Yes, Amtrak has schematics of the HVAC system of each car. What sort of as yet unexplained problem are you trying to solve with this bizarrely worded question?



jis said:


> The small circular vent above your head is not the only HVAC inbound vent on planes. Indeed many planes don't have any such overhead vents for individual seats at all.


In my experience relatively few airlines feature individual nozzles. Mostly US airlines and aircraft purchased from US airlines on the secondhand market.


----------



## Guest (Aug 14, 2017)

haha. Yes, bizarre I guess. I am trying to model airflow in enclosed spaces; one of which is an average American railcar. Thanks.


----------



## jis (Aug 14, 2017)

Here have a go at it 

https://osr.ashrae.org/Public%20Review%20Draft%20Standards%20Lib/GPC-23%20v1%2015%20Final_chair_approved.pdf

Here is an article that shows examples of ductwork from roof mounted AC unit, which is the norm everywhere except apparently at Amtrak:

http://www.ashraeli.org/Presentations/HVAC%20Systems%20for%20Rail%20Vehicles.pdf


----------



## Bobby (Aug 14, 2017)

thank you VERY much!
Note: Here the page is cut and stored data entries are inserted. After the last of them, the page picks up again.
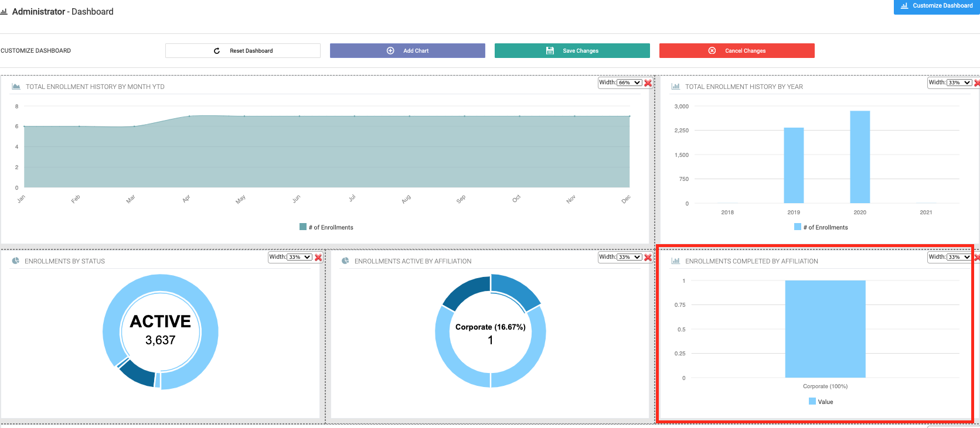Open Width dropdown for Enrollments by Status
The height and width of the screenshot is (428, 980).
[299, 257]

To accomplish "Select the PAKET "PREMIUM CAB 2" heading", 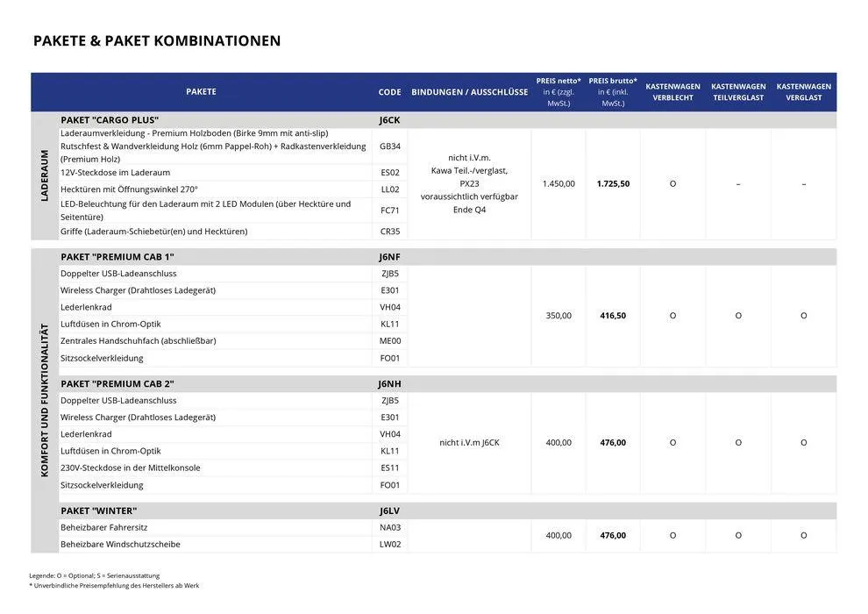I will tap(117, 384).
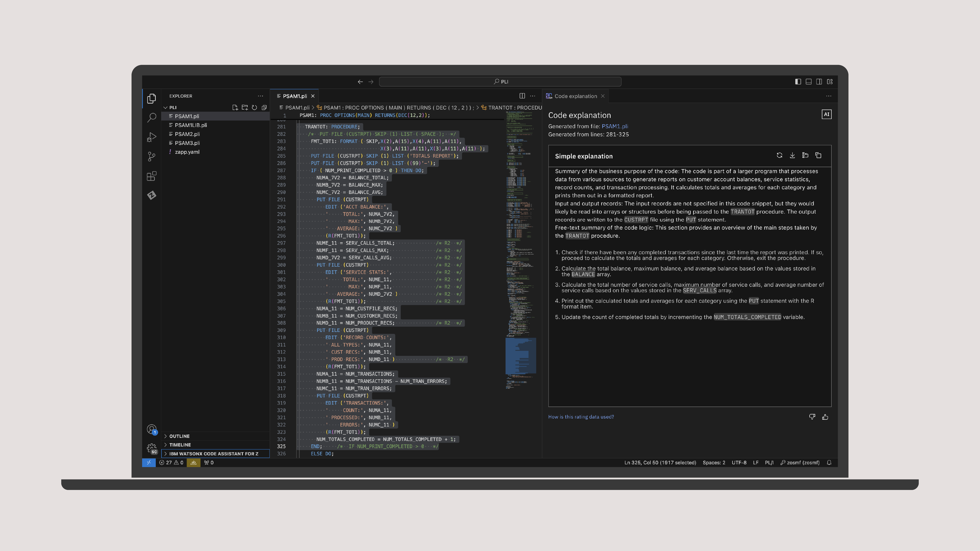Open the Zowe Explorer activity icon
This screenshot has height=551, width=980.
(x=151, y=195)
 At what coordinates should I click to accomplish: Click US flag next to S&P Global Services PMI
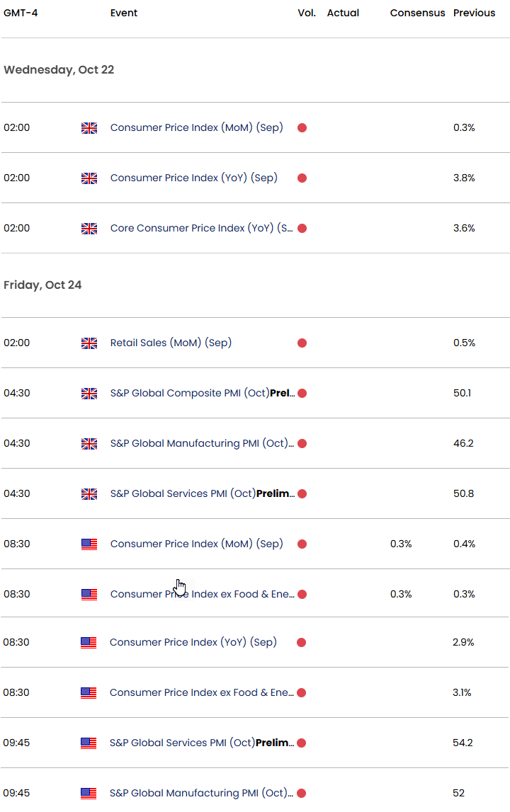coord(89,743)
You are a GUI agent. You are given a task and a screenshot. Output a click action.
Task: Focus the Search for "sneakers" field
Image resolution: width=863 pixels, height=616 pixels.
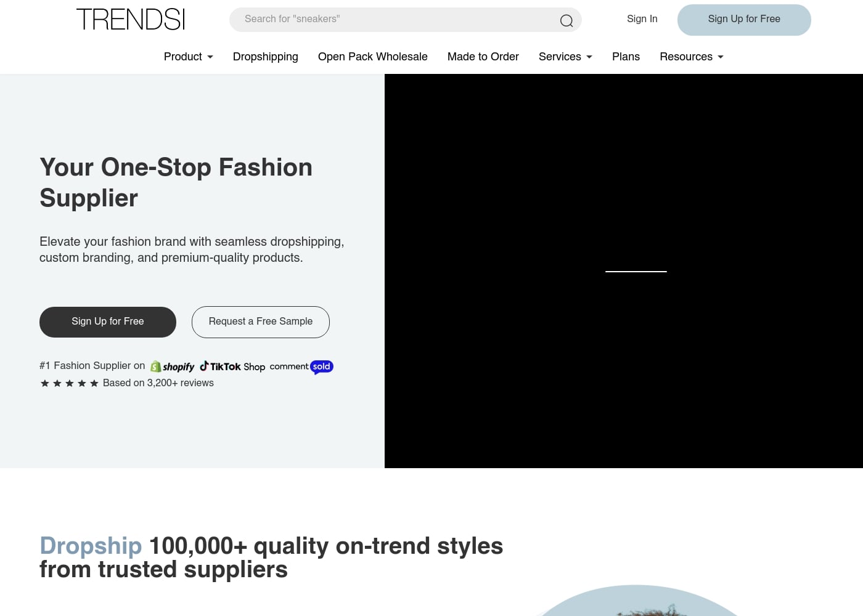[x=395, y=19]
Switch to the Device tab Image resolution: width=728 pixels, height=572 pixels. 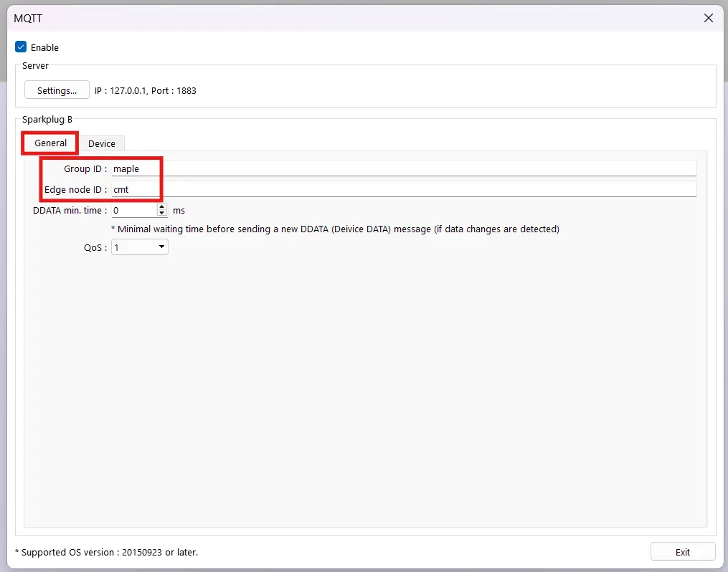tap(102, 143)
Its for computational fluid dynamics modeling ...


----------



## jis (Aug 14, 2017)

Bobby said:


> thank you VERY much! Its for computational fluid dynamics modeling ...


You're welcome. I used to play around with such random things when I was doing Physics back in my early grad school days. Haven't touched the stuff in over thirty years though. Anyway, for digging these up I just did some judicious Googling. Give it a try, you might find more relevant stuff.


----------



## lthanlon (Aug 14, 2017)

In my experience on Superliners, the vent controls only work about half the time. This why I carry gaffer tape in the event I need to block the flow.


----------



## X (Aug 15, 2017)

http://www.rr-fallenflags.org/manual/manual.html

Click on "AMTK Superliner Service Manual" for some Superliner I specific details.


----------



## KmH (Aug 15, 2017)

FWIW - the individual air nozzles on airplanes are called a 'gasper'.


----------



## Devil's Advocate (Aug 15, 2017)

KmH said:


> FWIW - the individual air nozzles on airplanes are called a 'gasper'.


 That is quite the rabbit hole topic. I wonder why non-US carriers rarely order them or why newer US aircraft replaced the high flow highly directional models with those low flow, barely directional plug port designs.

Anyway, here is my personal opinion of the various designs in use today...

Poor Gasper Design (common on newer Boeing aircraft)...





Better Gasper Design (common on newer Airbus aircraft)...




Best Gasper Design (common on older aircraft of all types)...


----------



## Bobby (Aug 16, 2017)

Thank you very much everyone! This was all very helpful, especially the AMTK manual


----------